FLAGSTAFF, Ariz. — A Navajo Nation lawmaker has reached a settlement with
prosecutors in a case alleging misuse of tribal funds.

Delegate Edmund Yazzie made the announcement Wednesday while temporarily
presiding over the Tribal Council’s winter session. A law firm investigating the
council’s use of discretionary funds confirmed the announcement with a letter
sent to Yazzie a day earlier, which said all claims or potential claims against
him have been settled.

The terms of the settlement are confidential, said Scott Hanson, a spokesman
for the Rothstein Law Firm. Yazzie did not immediately return messages seeking
comment on details of the settlement.

Allegations that some former and current tribal council delegates engaged in a
scheme to enrich their families with tribal funds intended for Navajos in need
prompted intense discussions over two days about the investigation and the
impacts on the Tribal Council.

Legislation to remove Speaker Johnny Naize, who is facing bribery and
conspiracy charges, failed to garner enough votes for passage Tuesday. Emotions
remained unsettled Wednesday as the council debated a bill to appoint someone to
complete Naize’s term.

Yazzie commented about his own case after Delegate Leonard Tsosie referenced it
amid hours of heated debate.

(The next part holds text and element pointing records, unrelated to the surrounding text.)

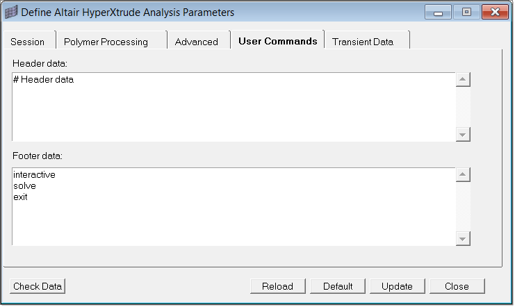This screenshot has width=515, height=307.
Task: Click inside the Header data text area
Action: (x=233, y=108)
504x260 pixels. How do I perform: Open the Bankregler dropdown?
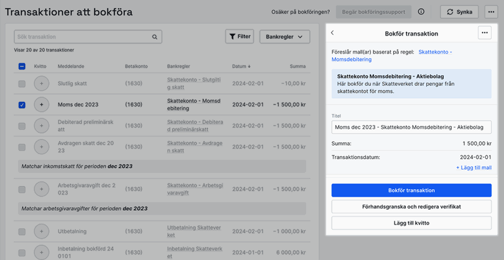coord(284,37)
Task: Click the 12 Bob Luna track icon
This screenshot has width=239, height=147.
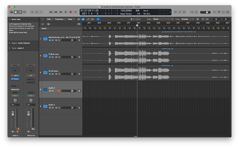Action: point(45,55)
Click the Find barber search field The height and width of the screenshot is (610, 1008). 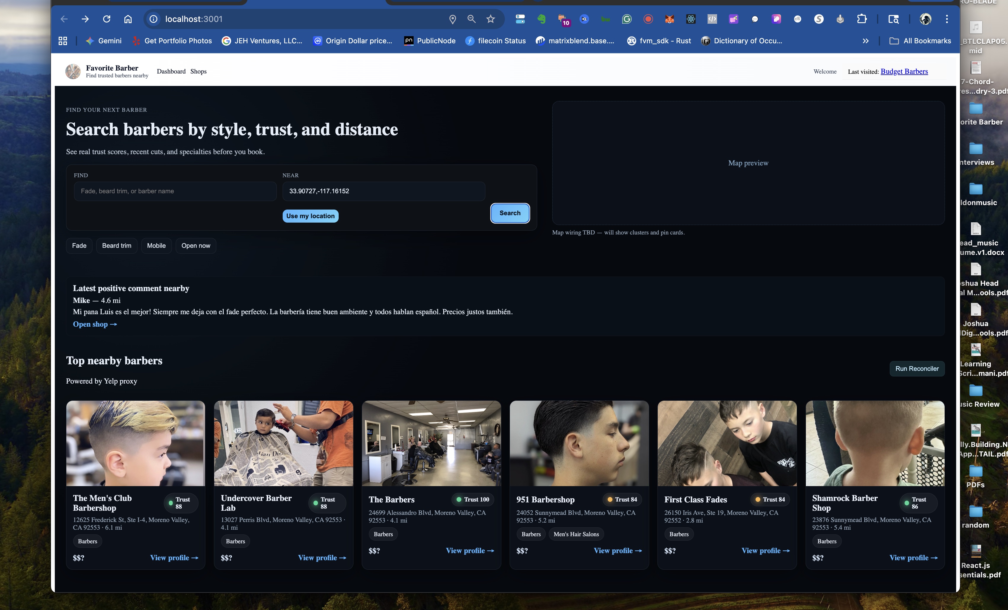point(175,191)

Yazzie ruled to have the legislation removed from
the agenda as moot and broke a tie vote by the council on Tsosie’s challenge of
the ruling.

“We’ve got to continue to move forward because right now we are stabbing each
other in the back, saying ‘you, you, you,'” Yazzie said at one point.

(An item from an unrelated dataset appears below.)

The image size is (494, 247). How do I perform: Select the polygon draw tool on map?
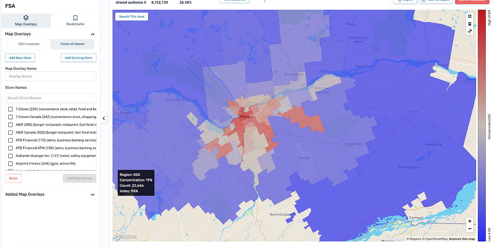tap(469, 16)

Tsosie called for a recess to have the Navajo Nation Department of Justice
weigh in on a request from two Navajo communities on whether delegates facing
criminal charges should be removed from office.

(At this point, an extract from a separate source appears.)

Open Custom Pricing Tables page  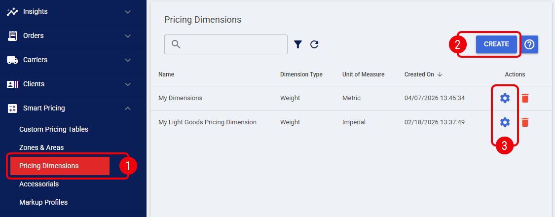[53, 129]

“When good governance is being called for, it’s never too late,” he said.

Deputy Attorney General Dana Bobroff said Navajo law doesn’t allow for
automatic removal of delegates charged but not convicted of crimes and tribal
court opinions do not mandate it. Bobroff said the Tribal Council can place a
delegate on administrative leave for a serious breach of fiduciary duty to the
Navajo people, though tribal code doesn’t define what constitutes a breach.
Navajo voters also can recall delegates through a special election.

About 20 former and current tribal officials face criminal or ethics charges in
the discretionary-fund investigation. Roughly the same number has been cleared
of wrongdoing.

Former council Delegate Hoskie Kee pleaded not guilty this week to bribery and
conspiracy charges. He was arrested at his home in Haystack, N.M., on Monday
after failing to appear in court, prosecutors said.